- Y edition

Studio album by Shriekback
- Released: 1984
- Studio: Regents Park Studio, Primrose Hill, London
- Genre: New wave
- Length: 33:19 (Y) 39:58 (Arista)
- Label: Y, Arista
- Producer: Barry Andrews (for Y); Shriekback and Paul "Groucho" Smykle (for Arista)

Shriekback chronology
| Care (1983) | Jam Science (1984) | Oil & Gold (1985) |

Alternative cover
- Arista edition

= Jam Science =

Jam Science is the third studio album by English pop group Shriekback. It was released in two versions in 1984 and was reissued on CD in a two-disc special release from the band themselves in 2014, the second disc being a live show at Hatfield.

The first edition, issued on Y Records in early 1984, was the final release by the label.

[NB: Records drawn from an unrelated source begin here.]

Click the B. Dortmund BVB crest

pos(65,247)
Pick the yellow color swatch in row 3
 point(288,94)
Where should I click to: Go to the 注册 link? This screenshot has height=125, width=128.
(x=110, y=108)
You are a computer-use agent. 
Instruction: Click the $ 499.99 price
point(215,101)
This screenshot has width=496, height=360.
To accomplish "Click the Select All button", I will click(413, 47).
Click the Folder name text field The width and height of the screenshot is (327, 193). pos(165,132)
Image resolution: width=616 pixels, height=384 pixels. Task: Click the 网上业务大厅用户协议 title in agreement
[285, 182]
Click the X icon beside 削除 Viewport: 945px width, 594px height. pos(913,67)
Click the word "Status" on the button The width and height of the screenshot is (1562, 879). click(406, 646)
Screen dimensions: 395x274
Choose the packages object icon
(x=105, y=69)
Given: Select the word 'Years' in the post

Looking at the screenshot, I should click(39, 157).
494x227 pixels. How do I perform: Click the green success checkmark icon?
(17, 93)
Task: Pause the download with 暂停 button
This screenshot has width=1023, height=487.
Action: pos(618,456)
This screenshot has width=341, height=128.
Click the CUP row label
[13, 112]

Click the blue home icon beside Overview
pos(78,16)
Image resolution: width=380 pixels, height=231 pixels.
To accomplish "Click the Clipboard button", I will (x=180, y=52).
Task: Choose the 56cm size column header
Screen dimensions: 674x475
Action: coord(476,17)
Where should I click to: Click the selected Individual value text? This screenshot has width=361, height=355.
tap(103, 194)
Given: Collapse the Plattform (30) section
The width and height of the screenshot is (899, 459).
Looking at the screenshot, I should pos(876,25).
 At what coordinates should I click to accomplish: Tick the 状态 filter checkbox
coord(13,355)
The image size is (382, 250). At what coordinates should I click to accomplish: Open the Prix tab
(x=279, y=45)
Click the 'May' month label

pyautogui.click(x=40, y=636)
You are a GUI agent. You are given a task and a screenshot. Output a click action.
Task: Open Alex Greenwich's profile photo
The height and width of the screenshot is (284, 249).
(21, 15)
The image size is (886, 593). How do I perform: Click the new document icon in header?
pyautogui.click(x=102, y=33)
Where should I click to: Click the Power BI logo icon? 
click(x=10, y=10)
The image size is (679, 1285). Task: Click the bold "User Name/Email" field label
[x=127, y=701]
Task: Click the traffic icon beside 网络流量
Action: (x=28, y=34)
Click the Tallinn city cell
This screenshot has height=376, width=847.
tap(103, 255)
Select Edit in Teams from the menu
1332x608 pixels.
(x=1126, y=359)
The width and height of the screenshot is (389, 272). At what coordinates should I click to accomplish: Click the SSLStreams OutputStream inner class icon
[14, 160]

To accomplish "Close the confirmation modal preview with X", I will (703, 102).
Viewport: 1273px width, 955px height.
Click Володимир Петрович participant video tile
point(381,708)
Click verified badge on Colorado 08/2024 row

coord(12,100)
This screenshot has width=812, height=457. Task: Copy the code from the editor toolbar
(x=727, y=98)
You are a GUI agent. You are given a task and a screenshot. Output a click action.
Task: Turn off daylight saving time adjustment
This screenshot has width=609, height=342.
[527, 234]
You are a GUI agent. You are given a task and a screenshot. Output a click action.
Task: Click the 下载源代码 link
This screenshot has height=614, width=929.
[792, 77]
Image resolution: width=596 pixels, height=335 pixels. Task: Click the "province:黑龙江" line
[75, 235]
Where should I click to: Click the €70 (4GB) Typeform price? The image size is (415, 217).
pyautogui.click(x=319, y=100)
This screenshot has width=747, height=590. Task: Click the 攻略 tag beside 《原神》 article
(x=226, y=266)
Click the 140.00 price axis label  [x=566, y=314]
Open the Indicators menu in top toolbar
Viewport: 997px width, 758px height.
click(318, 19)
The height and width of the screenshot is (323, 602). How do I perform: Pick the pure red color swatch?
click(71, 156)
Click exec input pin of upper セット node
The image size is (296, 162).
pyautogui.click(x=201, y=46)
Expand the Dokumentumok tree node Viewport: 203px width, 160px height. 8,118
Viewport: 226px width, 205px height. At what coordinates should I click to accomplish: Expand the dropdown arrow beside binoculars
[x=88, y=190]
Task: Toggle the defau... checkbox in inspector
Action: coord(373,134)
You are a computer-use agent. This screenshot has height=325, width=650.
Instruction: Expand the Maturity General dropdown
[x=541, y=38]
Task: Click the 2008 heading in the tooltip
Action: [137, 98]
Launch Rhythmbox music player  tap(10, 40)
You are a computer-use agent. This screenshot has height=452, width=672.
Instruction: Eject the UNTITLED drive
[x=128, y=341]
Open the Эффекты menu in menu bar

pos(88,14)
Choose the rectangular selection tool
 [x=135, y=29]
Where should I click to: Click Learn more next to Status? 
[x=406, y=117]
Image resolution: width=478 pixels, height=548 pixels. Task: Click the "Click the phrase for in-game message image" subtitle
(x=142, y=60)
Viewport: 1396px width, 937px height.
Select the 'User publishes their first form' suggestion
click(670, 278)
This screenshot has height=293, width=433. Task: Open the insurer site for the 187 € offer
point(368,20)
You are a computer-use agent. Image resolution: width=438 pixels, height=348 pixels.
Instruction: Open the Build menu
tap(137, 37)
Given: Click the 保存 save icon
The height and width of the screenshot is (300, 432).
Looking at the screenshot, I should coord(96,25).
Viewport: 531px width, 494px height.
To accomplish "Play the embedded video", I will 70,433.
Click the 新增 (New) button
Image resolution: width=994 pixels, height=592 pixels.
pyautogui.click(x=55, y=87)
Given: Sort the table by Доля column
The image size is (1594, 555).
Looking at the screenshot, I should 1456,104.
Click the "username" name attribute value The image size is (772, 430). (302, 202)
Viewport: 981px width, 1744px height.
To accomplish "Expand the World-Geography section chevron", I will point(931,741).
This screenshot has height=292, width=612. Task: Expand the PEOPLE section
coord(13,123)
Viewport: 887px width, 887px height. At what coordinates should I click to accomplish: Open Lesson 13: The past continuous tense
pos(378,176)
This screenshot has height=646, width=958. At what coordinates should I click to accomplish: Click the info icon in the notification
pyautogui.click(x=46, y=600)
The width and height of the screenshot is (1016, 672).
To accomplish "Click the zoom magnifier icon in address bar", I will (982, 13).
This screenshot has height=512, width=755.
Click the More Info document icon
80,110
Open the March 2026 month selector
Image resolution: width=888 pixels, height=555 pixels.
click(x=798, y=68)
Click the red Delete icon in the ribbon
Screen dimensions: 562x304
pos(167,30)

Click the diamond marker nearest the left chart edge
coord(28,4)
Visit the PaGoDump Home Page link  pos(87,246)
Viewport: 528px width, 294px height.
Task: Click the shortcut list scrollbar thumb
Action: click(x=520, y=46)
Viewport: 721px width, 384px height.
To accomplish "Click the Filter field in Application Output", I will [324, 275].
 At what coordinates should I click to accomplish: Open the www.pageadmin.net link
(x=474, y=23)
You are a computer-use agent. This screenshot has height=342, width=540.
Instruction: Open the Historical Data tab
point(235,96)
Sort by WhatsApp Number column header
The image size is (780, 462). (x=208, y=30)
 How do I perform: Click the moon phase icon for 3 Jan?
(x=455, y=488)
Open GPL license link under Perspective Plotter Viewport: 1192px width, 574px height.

As the company's final activity, label owner Dick O'Dell assembled an unfinished version of the album from rough mixes without the group's permission; however, as the album was contractually recorded for the label, it is not an unauthorised release. Y was a UK record company, but this album was manufactured and distributed in the Netherlands by Sound Products Holland BV and was out of print by the time the second edition was released. The second edition, issued on Arista Records in late 1984, is the version sanctioned by the group. It reached number 85 in the UK album chart; "Hand on My Heart" and "Mercy Dash" were also issued as singles, both on Arista, with the former reaching number 52 in the UK singles chart.

==Differences between Y and Arista editions==

Each edition contains tracks not found on the other, as well as alternate recordings and mixes.

"International" and "Putting on the Pressure" can be found only on the Y edition and have never been reissued. "Achtung", "Mercy Dash", "Suck" and "Hubris" can be found only on the Arista edition. "Building up a New Home" and "Party Line" (on Y) are retitled "Newhome" and "Partyline" (on Arista).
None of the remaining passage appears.